### Your goal:
Render the items as a JSON list of strings with one string per line, leaving out blank lines. Begin at the line that contains "Oferte vanzare (274, 714)" and stop after the line that contains "Achizitii Publice (276, 656)".

(Click-target data)
(begin)

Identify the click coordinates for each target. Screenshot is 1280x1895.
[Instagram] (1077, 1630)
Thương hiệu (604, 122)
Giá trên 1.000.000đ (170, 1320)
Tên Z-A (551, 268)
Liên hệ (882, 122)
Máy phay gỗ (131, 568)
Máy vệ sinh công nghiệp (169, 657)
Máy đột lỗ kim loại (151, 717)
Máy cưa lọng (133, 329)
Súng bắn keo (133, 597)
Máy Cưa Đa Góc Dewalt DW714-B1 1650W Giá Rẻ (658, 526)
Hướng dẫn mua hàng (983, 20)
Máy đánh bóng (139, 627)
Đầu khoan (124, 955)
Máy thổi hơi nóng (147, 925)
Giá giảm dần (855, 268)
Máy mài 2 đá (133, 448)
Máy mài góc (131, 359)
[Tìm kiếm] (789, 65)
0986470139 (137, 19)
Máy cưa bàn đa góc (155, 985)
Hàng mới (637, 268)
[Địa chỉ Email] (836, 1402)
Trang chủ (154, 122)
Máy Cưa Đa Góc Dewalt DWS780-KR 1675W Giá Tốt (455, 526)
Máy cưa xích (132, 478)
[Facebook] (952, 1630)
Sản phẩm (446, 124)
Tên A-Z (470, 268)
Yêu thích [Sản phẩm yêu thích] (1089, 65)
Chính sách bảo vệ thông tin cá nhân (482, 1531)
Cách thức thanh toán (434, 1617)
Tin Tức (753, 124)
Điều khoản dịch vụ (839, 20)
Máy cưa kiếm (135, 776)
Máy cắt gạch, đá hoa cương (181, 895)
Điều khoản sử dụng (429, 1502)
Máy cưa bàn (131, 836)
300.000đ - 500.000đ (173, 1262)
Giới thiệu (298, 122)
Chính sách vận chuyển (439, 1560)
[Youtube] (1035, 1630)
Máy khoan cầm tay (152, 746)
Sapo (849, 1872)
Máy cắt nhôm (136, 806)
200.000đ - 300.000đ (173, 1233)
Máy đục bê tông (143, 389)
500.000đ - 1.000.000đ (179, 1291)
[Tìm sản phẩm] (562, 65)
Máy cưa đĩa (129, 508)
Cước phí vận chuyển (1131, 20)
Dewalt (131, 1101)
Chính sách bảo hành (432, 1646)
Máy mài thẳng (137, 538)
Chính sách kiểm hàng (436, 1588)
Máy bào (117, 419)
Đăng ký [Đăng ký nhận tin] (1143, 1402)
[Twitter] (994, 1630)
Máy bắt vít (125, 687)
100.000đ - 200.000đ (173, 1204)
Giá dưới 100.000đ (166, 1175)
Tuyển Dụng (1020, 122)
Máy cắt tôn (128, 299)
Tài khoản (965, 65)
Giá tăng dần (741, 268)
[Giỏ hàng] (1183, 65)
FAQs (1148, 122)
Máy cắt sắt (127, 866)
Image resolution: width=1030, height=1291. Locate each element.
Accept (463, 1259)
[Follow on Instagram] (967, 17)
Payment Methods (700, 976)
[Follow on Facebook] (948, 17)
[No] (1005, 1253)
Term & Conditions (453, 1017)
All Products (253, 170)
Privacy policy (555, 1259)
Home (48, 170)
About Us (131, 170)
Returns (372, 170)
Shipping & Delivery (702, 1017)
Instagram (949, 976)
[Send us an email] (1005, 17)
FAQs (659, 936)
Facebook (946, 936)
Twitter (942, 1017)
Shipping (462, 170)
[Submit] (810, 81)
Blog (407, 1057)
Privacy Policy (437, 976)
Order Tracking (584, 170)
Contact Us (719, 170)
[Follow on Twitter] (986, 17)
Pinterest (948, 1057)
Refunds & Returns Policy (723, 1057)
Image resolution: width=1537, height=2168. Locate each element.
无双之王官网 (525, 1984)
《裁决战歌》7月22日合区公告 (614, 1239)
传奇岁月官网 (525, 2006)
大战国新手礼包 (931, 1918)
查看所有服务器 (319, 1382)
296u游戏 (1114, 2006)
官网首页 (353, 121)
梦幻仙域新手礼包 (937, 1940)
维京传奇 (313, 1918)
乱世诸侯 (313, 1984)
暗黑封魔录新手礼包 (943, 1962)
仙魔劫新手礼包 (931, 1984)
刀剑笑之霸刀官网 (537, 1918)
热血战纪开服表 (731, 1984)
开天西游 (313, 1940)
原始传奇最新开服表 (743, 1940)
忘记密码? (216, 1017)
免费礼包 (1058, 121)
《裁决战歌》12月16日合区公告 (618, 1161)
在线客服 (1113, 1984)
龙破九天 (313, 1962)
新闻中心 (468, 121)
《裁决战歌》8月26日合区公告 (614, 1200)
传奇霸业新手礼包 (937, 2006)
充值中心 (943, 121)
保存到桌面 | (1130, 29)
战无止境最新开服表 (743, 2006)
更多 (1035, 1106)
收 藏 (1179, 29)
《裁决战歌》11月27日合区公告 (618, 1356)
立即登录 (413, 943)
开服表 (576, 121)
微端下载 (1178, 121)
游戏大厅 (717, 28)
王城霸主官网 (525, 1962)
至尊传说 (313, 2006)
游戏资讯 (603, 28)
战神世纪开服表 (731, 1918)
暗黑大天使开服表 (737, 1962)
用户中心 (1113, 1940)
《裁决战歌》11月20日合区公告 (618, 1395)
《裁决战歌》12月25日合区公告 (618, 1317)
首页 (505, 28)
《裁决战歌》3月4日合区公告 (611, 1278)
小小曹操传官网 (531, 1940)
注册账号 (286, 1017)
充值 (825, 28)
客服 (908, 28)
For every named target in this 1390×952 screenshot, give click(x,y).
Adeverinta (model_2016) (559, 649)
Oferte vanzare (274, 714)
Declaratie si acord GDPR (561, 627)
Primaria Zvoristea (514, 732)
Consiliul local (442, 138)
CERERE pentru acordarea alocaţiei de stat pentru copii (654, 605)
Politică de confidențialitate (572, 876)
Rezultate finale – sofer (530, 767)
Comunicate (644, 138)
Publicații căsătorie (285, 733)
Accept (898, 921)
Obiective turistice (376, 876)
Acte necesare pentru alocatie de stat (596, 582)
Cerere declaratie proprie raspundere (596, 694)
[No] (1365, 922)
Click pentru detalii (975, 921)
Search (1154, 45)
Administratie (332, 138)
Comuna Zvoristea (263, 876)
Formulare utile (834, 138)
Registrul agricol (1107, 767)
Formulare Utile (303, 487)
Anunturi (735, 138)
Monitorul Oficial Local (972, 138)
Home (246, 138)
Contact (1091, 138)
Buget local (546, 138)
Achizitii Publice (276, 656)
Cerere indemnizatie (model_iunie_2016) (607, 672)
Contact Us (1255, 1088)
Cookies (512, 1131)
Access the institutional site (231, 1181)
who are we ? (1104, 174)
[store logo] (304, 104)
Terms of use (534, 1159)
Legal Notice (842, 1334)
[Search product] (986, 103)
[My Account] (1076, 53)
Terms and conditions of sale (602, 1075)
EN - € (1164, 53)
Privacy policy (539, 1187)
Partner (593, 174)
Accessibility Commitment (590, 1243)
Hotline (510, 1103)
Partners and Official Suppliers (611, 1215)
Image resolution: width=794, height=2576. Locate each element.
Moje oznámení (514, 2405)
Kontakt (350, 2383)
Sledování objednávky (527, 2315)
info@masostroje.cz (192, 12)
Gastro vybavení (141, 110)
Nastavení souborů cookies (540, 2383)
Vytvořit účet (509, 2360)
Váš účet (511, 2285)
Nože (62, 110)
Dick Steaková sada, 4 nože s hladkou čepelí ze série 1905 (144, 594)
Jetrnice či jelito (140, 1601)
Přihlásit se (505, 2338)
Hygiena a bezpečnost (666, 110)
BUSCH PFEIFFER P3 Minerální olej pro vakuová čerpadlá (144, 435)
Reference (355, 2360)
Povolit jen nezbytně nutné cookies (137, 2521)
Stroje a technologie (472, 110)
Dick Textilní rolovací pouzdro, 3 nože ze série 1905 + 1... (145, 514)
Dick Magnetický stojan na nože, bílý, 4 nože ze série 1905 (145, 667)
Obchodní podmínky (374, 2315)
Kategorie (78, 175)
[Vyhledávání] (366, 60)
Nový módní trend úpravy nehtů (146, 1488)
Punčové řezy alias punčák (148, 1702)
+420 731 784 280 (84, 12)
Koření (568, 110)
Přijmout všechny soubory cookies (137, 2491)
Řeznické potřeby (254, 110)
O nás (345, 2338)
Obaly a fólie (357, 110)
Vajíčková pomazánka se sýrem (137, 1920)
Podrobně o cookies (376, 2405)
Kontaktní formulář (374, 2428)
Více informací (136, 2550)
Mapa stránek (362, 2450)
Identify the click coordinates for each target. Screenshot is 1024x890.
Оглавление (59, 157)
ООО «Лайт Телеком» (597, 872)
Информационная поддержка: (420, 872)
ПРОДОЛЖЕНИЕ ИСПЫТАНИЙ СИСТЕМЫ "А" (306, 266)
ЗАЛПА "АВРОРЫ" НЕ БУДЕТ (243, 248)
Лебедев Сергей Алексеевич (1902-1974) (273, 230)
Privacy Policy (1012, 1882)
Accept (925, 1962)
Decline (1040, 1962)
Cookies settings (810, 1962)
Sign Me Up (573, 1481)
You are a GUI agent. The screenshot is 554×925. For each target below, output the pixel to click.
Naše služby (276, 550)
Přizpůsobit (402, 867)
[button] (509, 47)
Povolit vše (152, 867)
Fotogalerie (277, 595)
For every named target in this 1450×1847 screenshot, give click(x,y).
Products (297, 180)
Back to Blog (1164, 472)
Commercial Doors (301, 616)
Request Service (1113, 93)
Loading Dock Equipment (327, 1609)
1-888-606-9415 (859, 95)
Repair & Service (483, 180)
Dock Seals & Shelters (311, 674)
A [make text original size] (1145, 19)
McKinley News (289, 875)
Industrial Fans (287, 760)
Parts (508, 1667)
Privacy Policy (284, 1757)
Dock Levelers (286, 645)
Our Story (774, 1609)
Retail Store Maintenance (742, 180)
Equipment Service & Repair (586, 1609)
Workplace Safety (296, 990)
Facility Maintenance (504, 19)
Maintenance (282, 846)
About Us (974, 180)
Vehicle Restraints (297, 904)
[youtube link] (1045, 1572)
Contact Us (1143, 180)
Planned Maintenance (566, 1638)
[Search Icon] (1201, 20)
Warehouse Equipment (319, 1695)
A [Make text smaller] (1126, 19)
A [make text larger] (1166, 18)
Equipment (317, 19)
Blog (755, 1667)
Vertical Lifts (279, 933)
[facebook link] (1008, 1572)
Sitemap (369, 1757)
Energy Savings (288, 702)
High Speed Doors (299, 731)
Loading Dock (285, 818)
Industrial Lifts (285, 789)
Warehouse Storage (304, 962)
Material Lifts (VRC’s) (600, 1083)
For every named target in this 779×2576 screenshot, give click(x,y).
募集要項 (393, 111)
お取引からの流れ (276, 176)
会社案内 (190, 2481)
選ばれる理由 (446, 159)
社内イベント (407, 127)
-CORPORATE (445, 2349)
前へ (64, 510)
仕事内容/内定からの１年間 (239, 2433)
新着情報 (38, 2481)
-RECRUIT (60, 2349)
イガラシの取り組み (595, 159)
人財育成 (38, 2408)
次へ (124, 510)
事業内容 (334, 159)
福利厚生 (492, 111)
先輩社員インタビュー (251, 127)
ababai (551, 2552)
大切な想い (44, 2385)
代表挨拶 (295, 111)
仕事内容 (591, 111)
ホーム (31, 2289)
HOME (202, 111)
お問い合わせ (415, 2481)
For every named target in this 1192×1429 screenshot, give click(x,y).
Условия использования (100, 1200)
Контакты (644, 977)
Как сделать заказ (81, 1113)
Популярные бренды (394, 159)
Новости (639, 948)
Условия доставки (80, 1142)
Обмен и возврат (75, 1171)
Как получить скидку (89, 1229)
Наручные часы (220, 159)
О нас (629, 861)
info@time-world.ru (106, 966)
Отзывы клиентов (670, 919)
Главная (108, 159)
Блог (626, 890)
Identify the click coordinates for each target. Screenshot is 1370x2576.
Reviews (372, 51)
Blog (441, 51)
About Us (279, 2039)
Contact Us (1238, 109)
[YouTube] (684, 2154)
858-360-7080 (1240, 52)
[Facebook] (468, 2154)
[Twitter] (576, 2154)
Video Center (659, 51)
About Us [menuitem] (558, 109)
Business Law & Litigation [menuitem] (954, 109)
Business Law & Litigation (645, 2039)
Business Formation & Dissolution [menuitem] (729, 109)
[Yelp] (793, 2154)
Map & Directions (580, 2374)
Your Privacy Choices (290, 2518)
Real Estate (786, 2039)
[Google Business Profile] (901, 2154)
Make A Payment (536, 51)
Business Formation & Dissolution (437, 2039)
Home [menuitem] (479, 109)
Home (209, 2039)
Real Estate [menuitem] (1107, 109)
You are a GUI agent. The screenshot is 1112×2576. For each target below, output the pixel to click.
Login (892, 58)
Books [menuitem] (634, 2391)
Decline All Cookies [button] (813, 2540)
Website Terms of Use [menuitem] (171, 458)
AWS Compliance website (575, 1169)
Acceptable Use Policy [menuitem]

(end)

### Solution to this task:
[
  "Oferte vanzare (274, 714)",
  "Declaratie si acord GDPR (561, 627)",
  "Primaria Zvoristea (514, 732)",
  "Consiliul local (442, 138)",
  "CERERE pentru acordarea alocaţiei de stat pentru copii (654, 605)",
  "Politică de confidențialitate (572, 876)",
  "Rezultate finale – sofer (530, 767)",
  "Comunicate (644, 138)",
  "Publicații căsătorie (285, 733)",
  "Accept (898, 921)",
  "Obiective turistice (376, 876)",
  "Acte necesare pentru alocatie de stat (596, 582)",
  "Cerere declaratie proprie raspundere (596, 694)",
  "[No] (1365, 922)",
  "Click pentru detalii (975, 921)",
  "Search (1154, 45)",
  "Administratie (332, 138)",
  "Comuna Zvoristea (263, 876)",
  "Formulare utile (834, 138)",
  "Registrul agricol (1107, 767)",
  "Formulare Utile (303, 487)",
  "Anunturi (735, 138)",
  "Monitorul Oficial Local (972, 138)",
  "Home (246, 138)",
  "Contact (1091, 138)",
  "Buget local (546, 138)",
  "Achizitii Publice (276, 656)"
]